Les festins de légumes et semoule ont été remplacés par le traditionnel riz-lentille, plat de base de toutes mes retraites, dont je fais une sorte de soupe et que j’agrémente de piment et de curcuma (le régime reste strictement végétarien, et même vegan – si j’excepte les quelques morceaux de parmesan, de beaufort et de reblochon que je me suis permis en début de retraite…).

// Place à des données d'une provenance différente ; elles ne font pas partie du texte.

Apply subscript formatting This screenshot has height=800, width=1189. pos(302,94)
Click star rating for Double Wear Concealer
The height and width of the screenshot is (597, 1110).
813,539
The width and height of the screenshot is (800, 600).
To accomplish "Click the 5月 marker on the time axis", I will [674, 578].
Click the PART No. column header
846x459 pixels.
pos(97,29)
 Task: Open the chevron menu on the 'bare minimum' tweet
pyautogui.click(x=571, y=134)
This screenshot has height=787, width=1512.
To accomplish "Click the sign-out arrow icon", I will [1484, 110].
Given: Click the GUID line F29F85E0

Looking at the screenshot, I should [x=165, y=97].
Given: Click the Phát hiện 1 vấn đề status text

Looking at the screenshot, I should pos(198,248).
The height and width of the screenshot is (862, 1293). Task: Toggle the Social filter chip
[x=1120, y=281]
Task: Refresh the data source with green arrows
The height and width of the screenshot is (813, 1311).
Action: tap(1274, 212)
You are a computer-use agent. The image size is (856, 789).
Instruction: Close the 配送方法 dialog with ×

Toute cette musique sauvage pendant les séances de karma-yoga, cela ne faisait vraiment pas sérieux (dans les cuisines de Karma-ling, nous écoutions, malgré le règlement, Higelin et Brigitte Fontaine en toute quiétude ; et je me souviens de cette mémorable et clandestine soirée où, avec quelques compagnons de retraite d’un autre centre, nous avions séché l’enseignement pour écouter Catherine Ribeiro et Jacques Bertin – avec quelle émotion ! – avant de nous faire rappeler à l’ordre comme des collégiens). Seule la musique liturgique est désormais autorisée, id est dans cet ordre un peu particulier qui est le mien, celle que joue l’Accordéon classique (il existe certaines écoles du Zen où c’est l’apprentissage de la flûte shakuhachi qui seul permet de mesurer les progrès spirituels du disciple ; on peut extrapoler…). J’ai cependant obtenu auprès de mon moi supérieur l’autorisation d’écouter également les duos entre le bayan de Galliano et l’orgue de Thierry Escaich, ce qui donne soudain à ma cave les dimensions d’une cathédrale…

J’accordéonne, tape sur le clavier, tape sur des clous, badigeonne le plafond de peinture blanche et les pages d’encre noire, et le temps file.